Littérature érotique et sentim

 

 

 

Me revoici, en cette fin d’été brûlant, devant le long bâtiment jaune, mi-château, mi-ferme, la « villa » comme on l’appelle ici. La dernière fois que je l’ai quittée, le brouillard engloutissait les vignes dépouillées et masquait le chemin qui conduit à la ville. Et mon âme, alors que je descendais les marches du perron, était, comme à chaque fois que je quittais ces lieux, saturée de volupté ; j’avais l’impression de glisser à travers la brume comme un oiseau heureux, ou comme un homme qui a accompli un rite essentiel à son bonheur.

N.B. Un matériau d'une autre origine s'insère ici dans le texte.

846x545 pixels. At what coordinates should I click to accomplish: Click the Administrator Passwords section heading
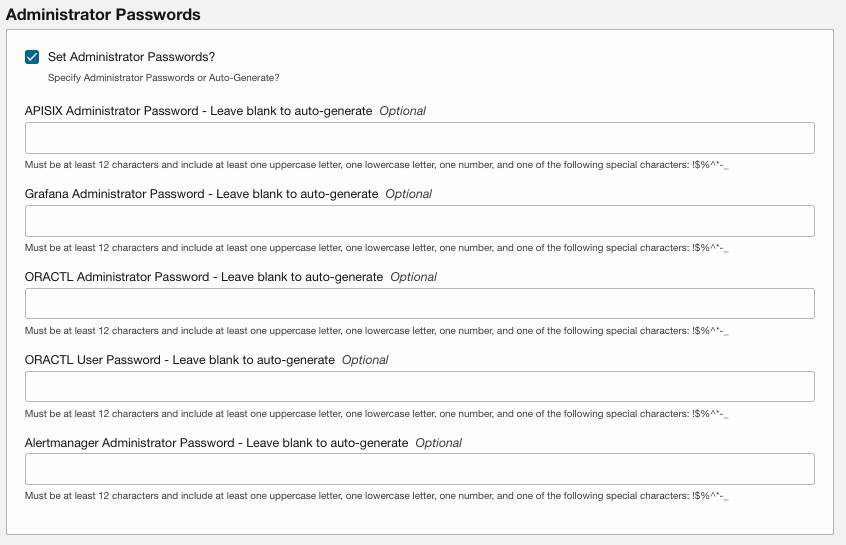tap(103, 15)
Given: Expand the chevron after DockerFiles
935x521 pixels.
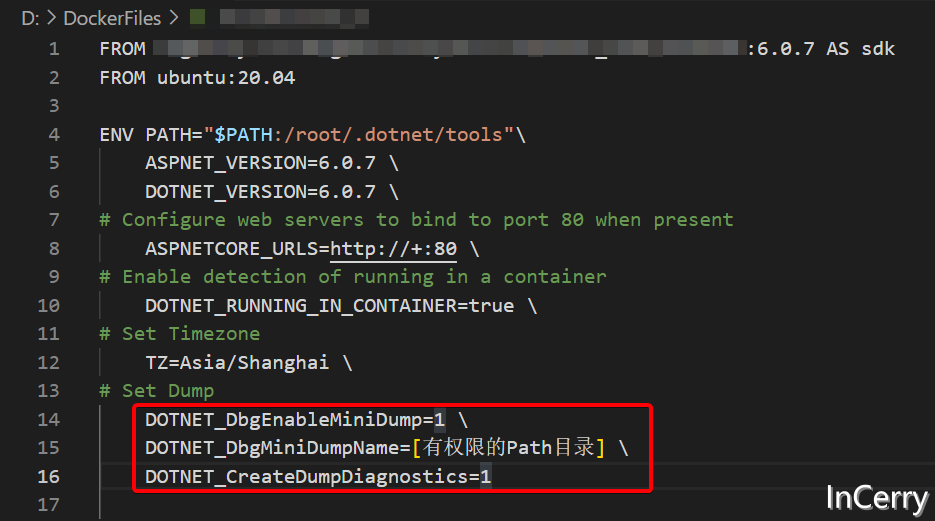Looking at the screenshot, I should [174, 18].
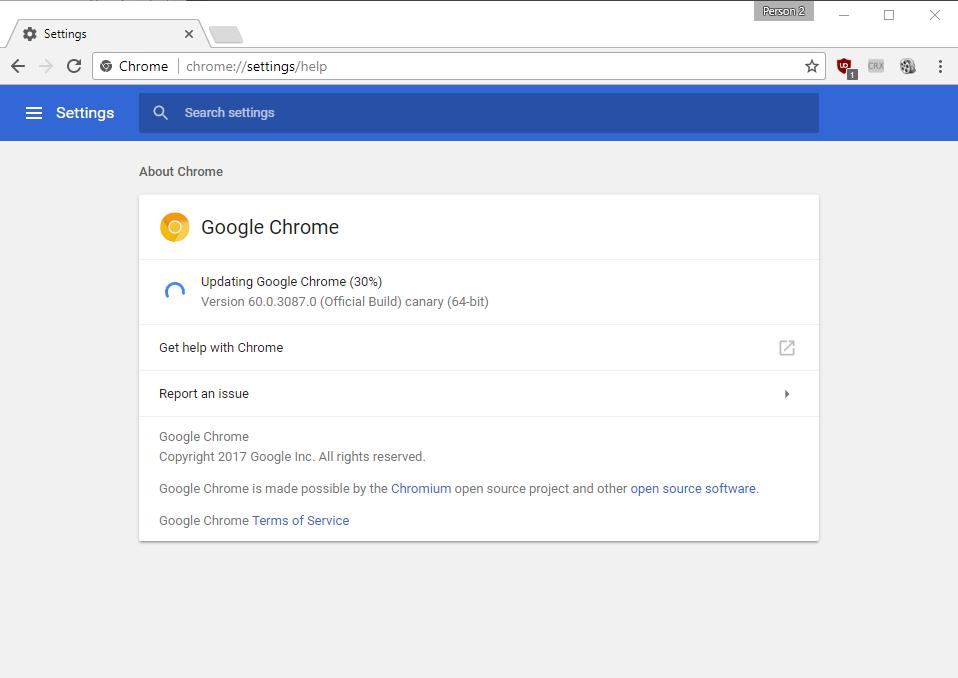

Il n’a fallu que quelques heures, et peut-être moins, pour que la « villa » livrée aux pillards devînt ce qu’elle est maintenant : une coque vide au toit écroulé, aux fenêtres béantes, aux contrevents calcinés, à la façade souillée de striures noires. A l’intérieur, je ne reconnais plus rien. Les planchers se sont effondrés, le salon n’est plus qu’un enchevêtrement de poutres charbonneuses et les chambres, privées de leurs plafonds, s’ouvrent sur un ciel immaculé.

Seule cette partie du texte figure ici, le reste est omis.